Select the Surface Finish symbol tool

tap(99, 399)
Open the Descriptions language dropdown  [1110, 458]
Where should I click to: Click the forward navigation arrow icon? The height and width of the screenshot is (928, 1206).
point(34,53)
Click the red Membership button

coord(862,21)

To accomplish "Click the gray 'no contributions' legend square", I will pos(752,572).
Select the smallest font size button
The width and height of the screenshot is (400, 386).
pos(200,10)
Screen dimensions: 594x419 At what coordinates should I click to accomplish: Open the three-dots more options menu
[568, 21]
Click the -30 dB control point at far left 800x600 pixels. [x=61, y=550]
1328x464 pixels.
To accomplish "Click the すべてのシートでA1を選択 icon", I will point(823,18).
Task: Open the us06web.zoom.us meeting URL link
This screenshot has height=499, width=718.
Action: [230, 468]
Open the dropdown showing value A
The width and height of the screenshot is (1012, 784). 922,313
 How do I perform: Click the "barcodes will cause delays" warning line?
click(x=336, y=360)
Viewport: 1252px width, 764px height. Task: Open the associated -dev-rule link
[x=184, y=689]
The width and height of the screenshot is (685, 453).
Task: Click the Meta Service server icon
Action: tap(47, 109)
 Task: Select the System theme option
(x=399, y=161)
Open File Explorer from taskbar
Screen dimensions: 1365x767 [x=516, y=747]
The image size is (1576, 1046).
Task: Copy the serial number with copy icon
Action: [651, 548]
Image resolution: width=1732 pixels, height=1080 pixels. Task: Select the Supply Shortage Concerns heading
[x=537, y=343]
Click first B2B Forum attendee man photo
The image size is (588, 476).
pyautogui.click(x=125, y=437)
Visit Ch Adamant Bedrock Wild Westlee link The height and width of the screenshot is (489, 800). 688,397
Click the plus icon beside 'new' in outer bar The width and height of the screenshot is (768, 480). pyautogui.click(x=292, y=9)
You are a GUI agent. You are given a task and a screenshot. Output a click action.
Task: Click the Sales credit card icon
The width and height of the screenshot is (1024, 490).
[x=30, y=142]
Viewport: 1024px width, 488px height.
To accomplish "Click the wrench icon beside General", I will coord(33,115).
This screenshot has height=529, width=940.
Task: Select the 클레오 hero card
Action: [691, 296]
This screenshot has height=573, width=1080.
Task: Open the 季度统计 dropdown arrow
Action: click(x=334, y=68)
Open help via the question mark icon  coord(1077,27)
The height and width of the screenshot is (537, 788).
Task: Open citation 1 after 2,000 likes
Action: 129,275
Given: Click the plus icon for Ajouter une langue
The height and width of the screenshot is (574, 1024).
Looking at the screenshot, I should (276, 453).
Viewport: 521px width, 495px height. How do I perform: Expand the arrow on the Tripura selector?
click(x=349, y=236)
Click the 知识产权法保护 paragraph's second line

Task statement
Output every line of the data again, exactly.

Problem solution
Select the Surface Finish symbol tool

tap(99, 399)
Open the Descriptions language dropdown  [1110, 458]
Where should I click to: Click the forward navigation arrow icon? The height and width of the screenshot is (928, 1206).
point(34,53)
Click the red Membership button

coord(862,21)

To accomplish "Click the gray 'no contributions' legend square", I will pos(752,572).
Select the smallest font size button
The width and height of the screenshot is (400, 386).
pos(200,10)
Screen dimensions: 594x419 At what coordinates should I click to accomplish: Open the three-dots more options menu
[568, 21]
Click the -30 dB control point at far left 800x600 pixels. [x=61, y=550]
1328x464 pixels.
To accomplish "Click the すべてのシートでA1を選択 icon", I will point(823,18).
Task: Open the us06web.zoom.us meeting URL link
This screenshot has height=499, width=718.
Action: [230, 468]
Open the dropdown showing value A
The width and height of the screenshot is (1012, 784). 922,313
 How do I perform: Click the "barcodes will cause delays" warning line?
click(x=336, y=360)
Viewport: 1252px width, 764px height. Task: Open the associated -dev-rule link
[x=184, y=689]
The width and height of the screenshot is (685, 453).
Task: Click the Meta Service server icon
Action: tap(47, 109)
 Task: Select the System theme option
(x=399, y=161)
Open File Explorer from taskbar
Screen dimensions: 1365x767 [x=516, y=747]
The image size is (1576, 1046).
Task: Copy the serial number with copy icon
Action: [651, 548]
Image resolution: width=1732 pixels, height=1080 pixels. Task: Select the Supply Shortage Concerns heading
[x=537, y=343]
Click first B2B Forum attendee man photo
The image size is (588, 476).
pyautogui.click(x=125, y=437)
Visit Ch Adamant Bedrock Wild Westlee link The height and width of the screenshot is (489, 800). 688,397
Click the plus icon beside 'new' in outer bar The width and height of the screenshot is (768, 480). pyautogui.click(x=292, y=9)
You are a GUI agent. You are given a task and a screenshot. Output a click action.
Task: Click the Sales credit card icon
The width and height of the screenshot is (1024, 490).
[x=30, y=142]
Viewport: 1024px width, 488px height.
To accomplish "Click the wrench icon beside General", I will coord(33,115).
This screenshot has height=529, width=940.
Task: Select the 클레오 hero card
Action: [691, 296]
This screenshot has height=573, width=1080.
Task: Open the 季度统计 dropdown arrow
Action: click(x=334, y=68)
Open help via the question mark icon  coord(1077,27)
The height and width of the screenshot is (537, 788).
Task: Open citation 1 after 2,000 likes
Action: 129,275
Given: Click the plus icon for Ajouter une langue
The height and width of the screenshot is (574, 1024).
Looking at the screenshot, I should (276, 453).
Viewport: 521px width, 495px height. How do I perform: Expand the arrow on the Tripura selector?
click(x=349, y=236)
Click the 知识产权法保护 paragraph's second line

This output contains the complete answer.